ROCKFORD, Illinois — Hall of fame coach Phil Jackson once said, “The strength of the team is each individual member. The strength of each member is the team.”
On the campus of Auburn High School on the west side of the corps’ hometown, Phantom Regiment members were putting that idea into action. As they gathered for their final off-season rehearsal camp at the end of April, the notes on the page mattered, sure, but the bonds they were building mattered even more.
“There's a crazy energy — It's electric,” Regiment horn sergeant Joshua Jones said about his fellow corps members. “Everybody is giving energy back to each other. Everybody's having genuine conversation. It's not stale small talk.”

Corps members rolled into Rockford on Friday evening, April 25, lugging their backpacks, sleeping bags, wire music stands and binders. Over the next 48 hours, the Regiment brass, percussion, and color guard sections came together — some for the first time since early winter — to rehearse, to learn and to figure out how to become a team. According to visual staff member Ivan De La Cruz, there’s a process in place to help make that happen.
“We often say, ‘You need to go meet someone new at the water break. You need to sit with someone new over here,’ because (that process) is building that culture of them really being one unit,” De La Cruz said, “It’s not a horn line, a color guard, or a drum line — it's a drum corps."
“Everybody wants to get to know each other,” Jones added. “Everybody wants to collaborate together in this show that we're going to perform.”

Even before the April rehearsal weekend, Jones said that Regiment members stayed connected through regular video assignments and virtual check-ins, helping them maximize their limited time together at in-person practices. The horn line has had access to all the music for this year's yet-to-be-revealed production for several months, and over the weekend, both brass and percussion sections worked through each movement of the show during sectional and full-ensemble rehearsals.
For the color guard — whose members often take time off over the winter to perform with independent winter ensembles — the April camp also served as a major checkpoint. Alongside learning flag and rifle work and choreography for the corps' production, performers continued auditioning for a spot in the final 2025 roster before “spring training” kicks off at the end of May.
New hopefuls and seasoned veterans, each wearing numbered bibs pinned to their rehearsal gear, were called out from the gymnasium bleachers in small groups. From the top rows, staff members evaluated each performer's movements, making careful notes to determine the strongest collective section to take the field this summer.
“This is an extremely talented group,” fourth-year color guard section leader Jocelyn Wallen said. “It's going to be a really special year.”
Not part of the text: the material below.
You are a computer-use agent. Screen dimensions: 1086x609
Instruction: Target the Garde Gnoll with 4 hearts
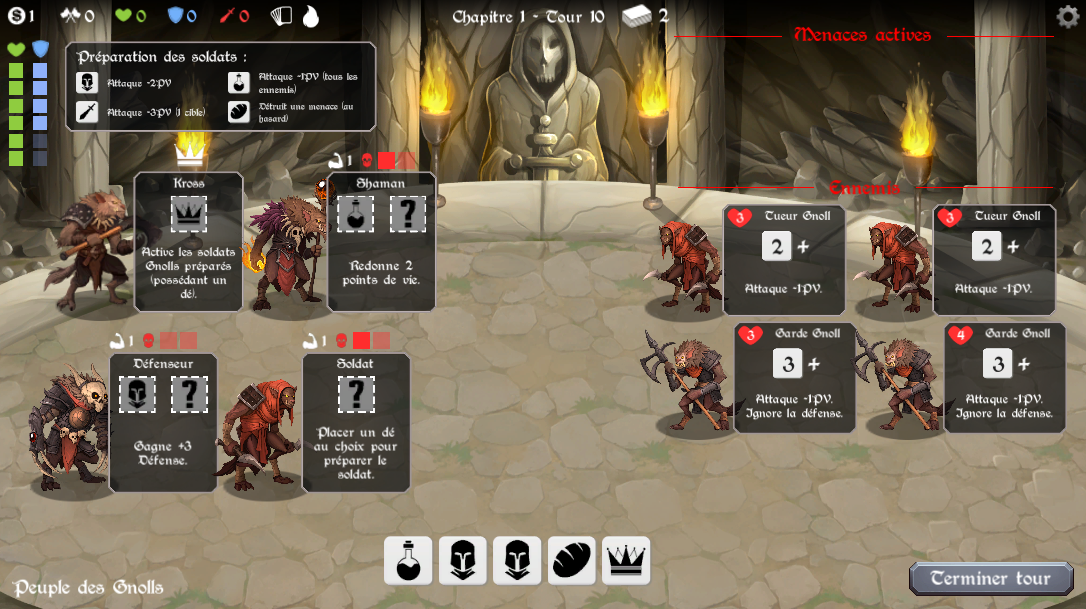tap(999, 376)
Phantom Regiment enters 2025 with momentum on its side. Following 2020’s COVID shutdown, the corps’ retool of its 2003 “Harmonic Journey” production for 2021’s exhibition season rekindled the hearts and minds of drum corps fans across the country. Since then, the group has steadily improved, with rising competitive finishes in 2022, 2023, and most recently in 2024, when Regiment finished in fourth, its highest placement in more than a decade.
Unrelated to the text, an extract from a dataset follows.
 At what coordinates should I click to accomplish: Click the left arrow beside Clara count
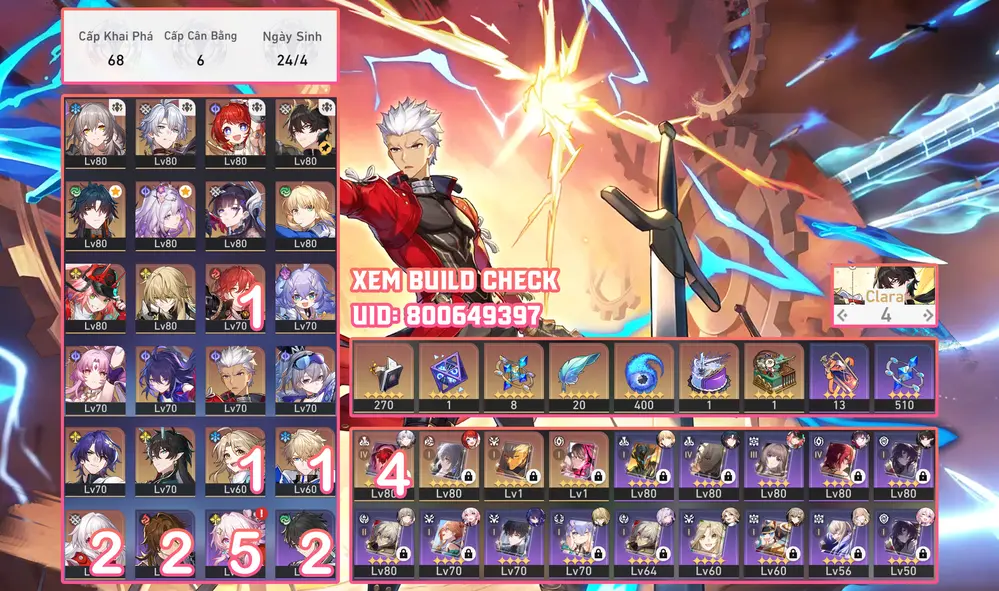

But before anyone can dream of marching back into Lucas Oil Stadium for the DCI World Championship and the conclusion of the 2025 summer tour, there are countless reps to log, thousands of miles to travel, and tens of thousands of fans to entertain along the way.
For Phantom Regiment members, the energy is tangible. A "can't-wait" attitude is filling every rehearsal block and every conversation as they anticipate the summer season ahead.
“I'm looking forward to being back and performing under the stadium lights,” Wallen said. “I don't think that I could get this feeling that I get performing anywhere else except for the Phantom Regiment. I feel like we're going to hit the ground running, and we're only going to go up from here.”